すっかり夜が明け、私たちが足を負傷した被災者を支えて臨時医療施設に戻った時、その前に送られてきた一ヶ月にもならない新生児を目にした。その子には確かに温もりが残っていたが、医者はどうしても脈を感じとることはできなかった。温もりは、抱えてきた父親のそれだったのかもしれない。その時、子供の父親が、突然、“ばさっ”と医者の前に跪き、命などどうなっても構わないという勢いで頭を地面に叩きつけた。「お助けください。この子にもう一度チャンスを下さい。この子を助けて。まだ生まれて13日なのに!」

中曽さんは全くためらわず、道義的に後へは引けないとばかり、亡骸の小さな唇に口をつけ、吸っては吐いて人工呼吸をして―。

後に中曽さんは、こんなことを話していた。

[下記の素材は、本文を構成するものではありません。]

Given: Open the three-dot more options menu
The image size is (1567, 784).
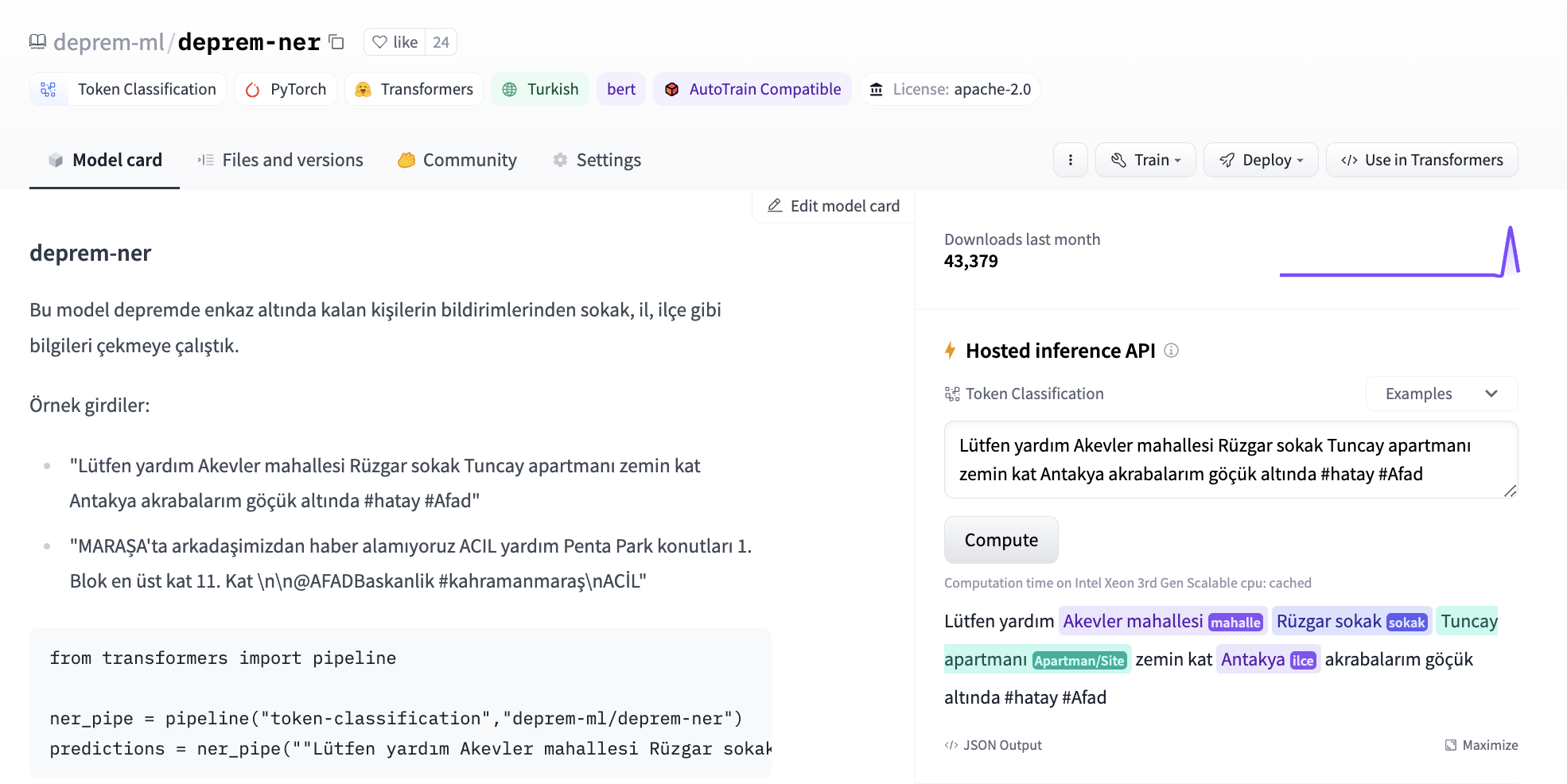Looking at the screenshot, I should tap(1070, 160).
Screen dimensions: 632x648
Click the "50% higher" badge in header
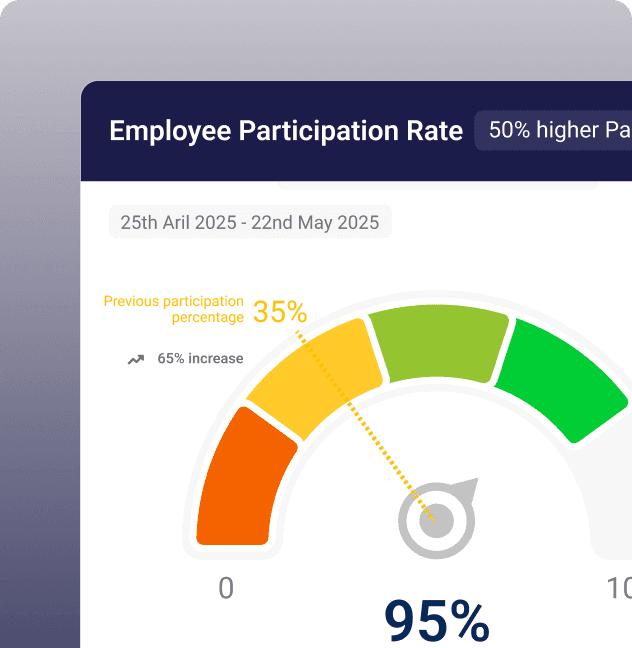[553, 131]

「生命のはかなさに対しては無力であり、できることと言えば、子供を失った父親を慰めることぐらいだった。この出来事が、生まれて28年のうちにしたことで最も誇れることかもしれない。」と。

だが、私にとっては、最大の心残りがこの時に生じてしまったのかもしれない。用を足す場所を探していて、戻った時には、中曽一雄さんの姿が見えなくなっていたのだ。

それから数日間、その姿を見つけ出すことはできなかった。連絡を取れる手段など彼から全くもらってなく、知っている氏名の綴りさえ正しいかどうか怪しいものである。

この文を書いているのは、震災から4ヶ月以上も後である。この兄弟がどう過ごしているのか、自宅に帰ったのかも分からない。もし、可能であれば、2008年5月12日の夜、13日の夜明け頃、都江堰市街地で救出活動を共にした四川省の友へ連絡を下さい。あなたを待っています。一緒に青城山へ行きたいのです。